About Hunt Companies Acquisition Corp. I
Hunt Companies Acquisition Corp. I is a special purpose acquisition company formed for the purpose of effecting a merger, consolidation, capital stock exchange, asset acquisition, stock purchase, reorganization or similar business combination with one or more businesses or entities. It intends to focus its search for a business combination target in renewable energy, critical infrastructure, real asset services and technology end markets.
This press release may include, and oral statements made from time to time by representatives of Hunt Companies Acquisition Corp. I may include, “forward-looking statements” within the meaning of Section 27A of the Securities Act of 1933, as amended, and Section 21E of the Securities Exchange Act of 1934, as amended. Statements regarding possible business combinations and the financing thereof, and related matters, as well as all other statements other than statements of historical fact included in this press release are forward-looking statements. When used in this press release, words such as “anticipate,” “believe,” “continue,” “could,” “estimate,” “expect,” “intend,” “may,” “might,” “plan,” “possible,” “potential,” “predict,” “project,” “should,” “would” and similar expressions, as they relate to the Company or its management team, identify forward-looking statements. Such forward-looking statements are based on the beliefs of management, as well as assumptions made by, and information currently available to, the Company’s management. Actual results could differ materially from those contemplated by the forward-looking statements as a result of certain factors detailed in the Company’s filings with the Securities and Exchange Commission (“SEC”). All subsequent written or oral forward-looking statements attributable to the Company or persons acting on its behalf are qualified in their entirety by this paragraph.

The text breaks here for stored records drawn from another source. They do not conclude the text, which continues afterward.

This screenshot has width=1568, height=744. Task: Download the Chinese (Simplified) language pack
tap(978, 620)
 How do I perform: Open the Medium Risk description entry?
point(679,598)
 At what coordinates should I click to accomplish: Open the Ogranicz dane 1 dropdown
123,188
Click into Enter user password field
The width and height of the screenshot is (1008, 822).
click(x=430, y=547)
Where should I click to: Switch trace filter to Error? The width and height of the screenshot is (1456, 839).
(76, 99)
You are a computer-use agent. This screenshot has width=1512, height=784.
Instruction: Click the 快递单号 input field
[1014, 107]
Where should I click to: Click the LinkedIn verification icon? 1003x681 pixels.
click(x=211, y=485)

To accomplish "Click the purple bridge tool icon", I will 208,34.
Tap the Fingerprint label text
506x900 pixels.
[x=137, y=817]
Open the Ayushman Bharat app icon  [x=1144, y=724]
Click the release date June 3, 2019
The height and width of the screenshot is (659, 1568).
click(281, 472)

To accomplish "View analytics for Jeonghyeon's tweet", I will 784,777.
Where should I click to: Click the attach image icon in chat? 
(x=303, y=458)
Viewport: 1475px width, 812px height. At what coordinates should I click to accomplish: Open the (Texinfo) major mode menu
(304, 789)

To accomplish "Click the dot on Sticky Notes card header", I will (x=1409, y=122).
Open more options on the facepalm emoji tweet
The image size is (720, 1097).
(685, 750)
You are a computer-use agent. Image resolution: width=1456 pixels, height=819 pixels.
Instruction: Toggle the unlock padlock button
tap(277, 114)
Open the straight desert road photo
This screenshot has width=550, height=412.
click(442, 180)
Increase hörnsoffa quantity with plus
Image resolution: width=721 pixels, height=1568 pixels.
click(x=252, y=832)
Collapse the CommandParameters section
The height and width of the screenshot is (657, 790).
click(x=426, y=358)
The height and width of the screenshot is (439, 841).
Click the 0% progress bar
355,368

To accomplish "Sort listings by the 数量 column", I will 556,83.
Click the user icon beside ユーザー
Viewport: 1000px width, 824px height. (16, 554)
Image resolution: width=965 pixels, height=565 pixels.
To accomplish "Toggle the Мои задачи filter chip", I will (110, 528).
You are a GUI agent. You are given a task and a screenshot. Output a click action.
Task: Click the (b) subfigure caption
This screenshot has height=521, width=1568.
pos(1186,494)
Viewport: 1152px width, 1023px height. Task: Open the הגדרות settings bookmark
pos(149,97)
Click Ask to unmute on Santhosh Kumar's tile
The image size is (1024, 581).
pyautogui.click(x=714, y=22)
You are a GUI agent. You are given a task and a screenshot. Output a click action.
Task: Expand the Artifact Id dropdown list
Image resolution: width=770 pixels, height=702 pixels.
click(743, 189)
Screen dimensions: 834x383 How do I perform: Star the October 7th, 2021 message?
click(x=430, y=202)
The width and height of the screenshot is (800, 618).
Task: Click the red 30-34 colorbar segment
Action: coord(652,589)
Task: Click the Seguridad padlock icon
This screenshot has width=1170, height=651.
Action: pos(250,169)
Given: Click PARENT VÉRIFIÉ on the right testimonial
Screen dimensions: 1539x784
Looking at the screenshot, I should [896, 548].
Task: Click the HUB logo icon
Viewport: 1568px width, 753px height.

Forward-looking statements are subject to numerous conditions, many of which are beyond the control of the Company, including those set forth in the Risk Factors section of the Company’s registration statement and prospectus for the Company’s initial public offering filed with the SEC. The Company undertakes no obligation to update these statements for revisions or changes after the date of this release, except as required by law.